------ DATA PROVIDED

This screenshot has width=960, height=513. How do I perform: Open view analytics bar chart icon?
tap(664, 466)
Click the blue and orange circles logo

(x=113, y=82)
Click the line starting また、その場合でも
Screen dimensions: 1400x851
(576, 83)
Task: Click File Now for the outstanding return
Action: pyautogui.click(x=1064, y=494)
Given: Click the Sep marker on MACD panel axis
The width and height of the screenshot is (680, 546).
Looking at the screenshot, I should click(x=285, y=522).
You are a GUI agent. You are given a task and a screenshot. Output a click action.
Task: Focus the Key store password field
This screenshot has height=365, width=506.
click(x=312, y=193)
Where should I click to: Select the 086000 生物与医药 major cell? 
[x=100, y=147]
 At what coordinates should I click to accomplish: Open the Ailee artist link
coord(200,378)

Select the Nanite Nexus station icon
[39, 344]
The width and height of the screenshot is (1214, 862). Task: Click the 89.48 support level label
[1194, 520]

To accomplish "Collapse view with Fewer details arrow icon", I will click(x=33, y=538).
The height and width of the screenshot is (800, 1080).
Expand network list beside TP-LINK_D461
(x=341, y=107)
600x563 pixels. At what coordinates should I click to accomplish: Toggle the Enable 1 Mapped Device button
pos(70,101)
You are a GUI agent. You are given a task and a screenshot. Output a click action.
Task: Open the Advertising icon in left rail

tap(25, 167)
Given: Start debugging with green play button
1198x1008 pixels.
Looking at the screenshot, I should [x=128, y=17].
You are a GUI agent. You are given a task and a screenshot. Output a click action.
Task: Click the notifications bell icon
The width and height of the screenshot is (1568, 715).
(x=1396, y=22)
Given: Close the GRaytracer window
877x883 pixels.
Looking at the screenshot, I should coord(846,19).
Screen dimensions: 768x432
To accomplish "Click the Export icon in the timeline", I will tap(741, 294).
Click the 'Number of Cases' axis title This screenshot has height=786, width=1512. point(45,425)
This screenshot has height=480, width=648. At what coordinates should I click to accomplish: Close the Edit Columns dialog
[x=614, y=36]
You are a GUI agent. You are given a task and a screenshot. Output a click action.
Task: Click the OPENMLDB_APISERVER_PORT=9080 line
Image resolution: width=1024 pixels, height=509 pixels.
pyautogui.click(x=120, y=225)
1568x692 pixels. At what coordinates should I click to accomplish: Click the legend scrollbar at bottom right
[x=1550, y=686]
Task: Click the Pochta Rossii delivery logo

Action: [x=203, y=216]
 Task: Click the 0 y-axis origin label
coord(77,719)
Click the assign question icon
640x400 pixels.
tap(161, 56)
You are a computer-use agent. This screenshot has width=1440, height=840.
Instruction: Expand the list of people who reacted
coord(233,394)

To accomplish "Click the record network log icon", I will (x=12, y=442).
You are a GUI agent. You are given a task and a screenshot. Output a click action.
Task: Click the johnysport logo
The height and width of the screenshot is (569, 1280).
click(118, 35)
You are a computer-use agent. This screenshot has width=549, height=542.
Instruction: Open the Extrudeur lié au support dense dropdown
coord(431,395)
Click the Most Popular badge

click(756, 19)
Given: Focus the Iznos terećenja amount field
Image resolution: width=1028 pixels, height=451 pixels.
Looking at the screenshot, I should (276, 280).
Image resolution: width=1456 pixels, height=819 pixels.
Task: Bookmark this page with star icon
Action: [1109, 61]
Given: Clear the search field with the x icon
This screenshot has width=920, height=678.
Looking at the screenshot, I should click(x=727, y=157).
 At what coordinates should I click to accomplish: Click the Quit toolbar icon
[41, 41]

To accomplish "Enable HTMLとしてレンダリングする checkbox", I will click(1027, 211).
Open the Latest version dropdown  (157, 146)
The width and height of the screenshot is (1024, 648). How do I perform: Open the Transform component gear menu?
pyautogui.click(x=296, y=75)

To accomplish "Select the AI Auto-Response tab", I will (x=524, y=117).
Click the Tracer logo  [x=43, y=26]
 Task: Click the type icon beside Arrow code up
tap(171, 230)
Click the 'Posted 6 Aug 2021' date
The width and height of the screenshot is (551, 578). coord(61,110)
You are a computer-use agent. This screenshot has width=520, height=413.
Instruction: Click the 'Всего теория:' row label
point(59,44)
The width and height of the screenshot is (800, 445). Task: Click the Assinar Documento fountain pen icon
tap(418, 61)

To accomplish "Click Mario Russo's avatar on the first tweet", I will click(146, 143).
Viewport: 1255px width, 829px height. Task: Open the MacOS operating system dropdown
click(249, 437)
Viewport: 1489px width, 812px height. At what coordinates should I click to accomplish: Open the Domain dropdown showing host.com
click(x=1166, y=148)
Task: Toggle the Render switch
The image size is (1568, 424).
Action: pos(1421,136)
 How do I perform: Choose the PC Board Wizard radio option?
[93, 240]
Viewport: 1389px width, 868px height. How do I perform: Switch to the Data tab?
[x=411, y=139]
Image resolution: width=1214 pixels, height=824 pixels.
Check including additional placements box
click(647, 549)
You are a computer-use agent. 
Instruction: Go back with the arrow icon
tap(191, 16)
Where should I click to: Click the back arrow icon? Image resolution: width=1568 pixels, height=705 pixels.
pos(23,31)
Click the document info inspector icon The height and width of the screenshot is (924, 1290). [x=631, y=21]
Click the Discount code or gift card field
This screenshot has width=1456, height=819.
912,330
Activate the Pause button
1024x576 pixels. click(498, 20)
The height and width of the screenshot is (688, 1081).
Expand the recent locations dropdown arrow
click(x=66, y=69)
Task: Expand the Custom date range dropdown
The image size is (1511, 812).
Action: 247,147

------------

Output every line of the records, unchanged, from the line containing "At what coordinates should I click to accomplish: Open the Ailee" down to the line containing "[x=614, y=36]", including both of those lines.

 At what coordinates should I click to accomplish: Open the Ailee artist link
coord(200,378)

Select the Nanite Nexus station icon
[39, 344]
The width and height of the screenshot is (1214, 862). Task: Click the 89.48 support level label
[1194, 520]

To accomplish "Collapse view with Fewer details arrow icon", I will click(x=33, y=538).
The height and width of the screenshot is (800, 1080).
Expand network list beside TP-LINK_D461
(x=341, y=107)
600x563 pixels. At what coordinates should I click to accomplish: Toggle the Enable 1 Mapped Device button
pos(70,101)
You are a GUI agent. You are given a task and a screenshot. Output a click action.
Task: Open the Advertising icon in left rail

tap(25, 167)
Given: Start debugging with green play button
1198x1008 pixels.
Looking at the screenshot, I should [x=128, y=17].
You are a GUI agent. You are given a task and a screenshot. Output a click action.
Task: Click the notifications bell icon
The width and height of the screenshot is (1568, 715).
(x=1396, y=22)
Given: Close the GRaytracer window
877x883 pixels.
Looking at the screenshot, I should coord(846,19).
Screen dimensions: 768x432
To accomplish "Click the Export icon in the timeline", I will tap(741, 294).
Click the 'Number of Cases' axis title This screenshot has height=786, width=1512. point(45,425)
This screenshot has height=480, width=648. At what coordinates should I click to accomplish: Close the Edit Columns dialog
[x=614, y=36]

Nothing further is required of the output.